Let's hear it for us Subaru owners lol. Once again a fantastic job, and thank you kindly for sharing it with us.


----------



## [email protected] (Nov 7, 2010)

Man, that is some pretty orange vinyl!


----------



## quietfly (Mar 23, 2011)

another impressive install


----------



## strong*I*bumpin (Oct 3, 2005)

Feel like a freshly squeezed glass of orange juice.Good job guys.


----------



## bafukie (Nov 23, 2007)

Nicely done.... Amazing build


----------



## charliekwin (Apr 22, 2012)

It might not be the showiest or most advanced of installs, but damn, that's a nice looking trunk. Definitely one of my favorites that you've done -- really nice work!


----------



## optimaprime (Aug 16, 2007)

Super nice bing . What are the rcas you guys use? And you gonna do a zapco build with the new stuff?


----------



## .69077 (Aug 24, 2013)

Hopefully the boys at Soundwaves in Tampa can do something this amazing in my Impreza Hatch (doubtfull, lol)

Fine work again guys


----------



## cnut334 (Oct 17, 2009)

Nice work!


----------



## [email protected] (Nov 7, 2010)

m249saw said:


> Hopefully the boys at Soundwaves in Tampa can do something this amazing in my Impreza Hatch (doubtfull, lol)
> 
> Fine work again guys


They can!

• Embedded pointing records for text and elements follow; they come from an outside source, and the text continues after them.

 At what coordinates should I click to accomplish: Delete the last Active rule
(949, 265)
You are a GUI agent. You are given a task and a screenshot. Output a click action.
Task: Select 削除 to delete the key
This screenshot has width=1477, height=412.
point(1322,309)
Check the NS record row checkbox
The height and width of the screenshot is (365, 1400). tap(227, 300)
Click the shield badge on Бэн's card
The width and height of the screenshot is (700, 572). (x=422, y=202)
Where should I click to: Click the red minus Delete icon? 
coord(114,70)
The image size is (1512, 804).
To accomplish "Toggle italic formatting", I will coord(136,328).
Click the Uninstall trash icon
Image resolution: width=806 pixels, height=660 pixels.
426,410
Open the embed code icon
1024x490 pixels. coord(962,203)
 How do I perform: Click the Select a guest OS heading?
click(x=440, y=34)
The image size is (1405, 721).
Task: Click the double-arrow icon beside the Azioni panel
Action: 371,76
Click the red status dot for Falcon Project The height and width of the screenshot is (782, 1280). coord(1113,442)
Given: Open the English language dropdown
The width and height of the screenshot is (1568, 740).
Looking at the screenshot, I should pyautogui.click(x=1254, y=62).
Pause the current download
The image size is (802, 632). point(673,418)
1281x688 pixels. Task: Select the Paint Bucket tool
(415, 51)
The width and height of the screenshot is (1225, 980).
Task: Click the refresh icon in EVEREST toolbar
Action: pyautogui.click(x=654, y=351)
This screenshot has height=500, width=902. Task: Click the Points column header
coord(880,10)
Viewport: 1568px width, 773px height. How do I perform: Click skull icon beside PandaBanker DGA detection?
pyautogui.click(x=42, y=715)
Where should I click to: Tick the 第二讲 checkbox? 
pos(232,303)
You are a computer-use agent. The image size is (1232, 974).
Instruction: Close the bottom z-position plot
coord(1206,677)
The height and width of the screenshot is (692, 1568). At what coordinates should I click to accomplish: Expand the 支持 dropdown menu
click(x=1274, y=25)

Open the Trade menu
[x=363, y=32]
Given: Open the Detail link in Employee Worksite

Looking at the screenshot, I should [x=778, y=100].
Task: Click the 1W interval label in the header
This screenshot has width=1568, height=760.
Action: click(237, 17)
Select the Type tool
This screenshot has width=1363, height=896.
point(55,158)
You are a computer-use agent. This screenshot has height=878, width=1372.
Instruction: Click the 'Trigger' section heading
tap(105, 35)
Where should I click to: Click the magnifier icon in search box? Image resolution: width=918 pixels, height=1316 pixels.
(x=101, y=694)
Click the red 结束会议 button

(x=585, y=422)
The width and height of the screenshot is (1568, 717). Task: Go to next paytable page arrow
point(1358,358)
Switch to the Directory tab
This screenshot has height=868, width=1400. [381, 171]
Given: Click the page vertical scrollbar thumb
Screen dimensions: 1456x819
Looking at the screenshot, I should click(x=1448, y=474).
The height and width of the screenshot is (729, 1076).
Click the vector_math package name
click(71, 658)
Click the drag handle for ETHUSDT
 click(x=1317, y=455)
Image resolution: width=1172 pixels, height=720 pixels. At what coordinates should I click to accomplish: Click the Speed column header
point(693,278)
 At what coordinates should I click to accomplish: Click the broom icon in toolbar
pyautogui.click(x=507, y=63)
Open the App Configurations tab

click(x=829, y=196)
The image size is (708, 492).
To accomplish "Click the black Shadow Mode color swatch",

Tell them you need the OttBot to hook you up!


----------



## sebberry (May 1, 2008)

Project: Pumpkin. Just in time for Halloween!


----------



## .69077 (Aug 24, 2013)

[email protected] said:


> They can! Tell them you need the OttBot to hook you up!


That's who I had looking at my car to figure 3 way placement. Plus they have Bit Tune so I'm gonna let them mess with that. 

They had good things to say about you as well.


----------



## BlueAc (May 19, 2007)

Is there any advantage to using the 4to6 over the 6to8? I see you guys using it a lot more and I was just curious. Great job!


----------



## Alives (Sep 3, 2013)

Another amazing install!!

I'm curious... how does the bass sound with and without the mat over the subs? Does it flutter/vibrate a lot?


----------



## simplicityinsound (Feb 2, 2007)

BlueAc said:


> Is there any advantage to using the 4to6 over the 6to8? I see you guys using it a lot more and I was just curious. Great job!


its cheaper  and for a two way active and sub, thats all you need


----------



## simplicityinsound (Feb 2, 2007)

Alives said:


> Another amazing install!!
> 
> I'm curious... how does the bass sound with and without the mat over the subs? Does it flutter/vibrate a lot?


virtually zero difference with mat in place or not, dropping the back seat does bring the bass in a bit more since its a fully closed trunk 

in some cases, heavy rubber amps have been known to make the bass sound better, like in the case of my previous vehicle


----------



## [email protected] (Nov 7, 2010)

fix that sig line, yo..


----------



## shawnk (Jan 11, 2010)

Very nice guys! Looks great!


----------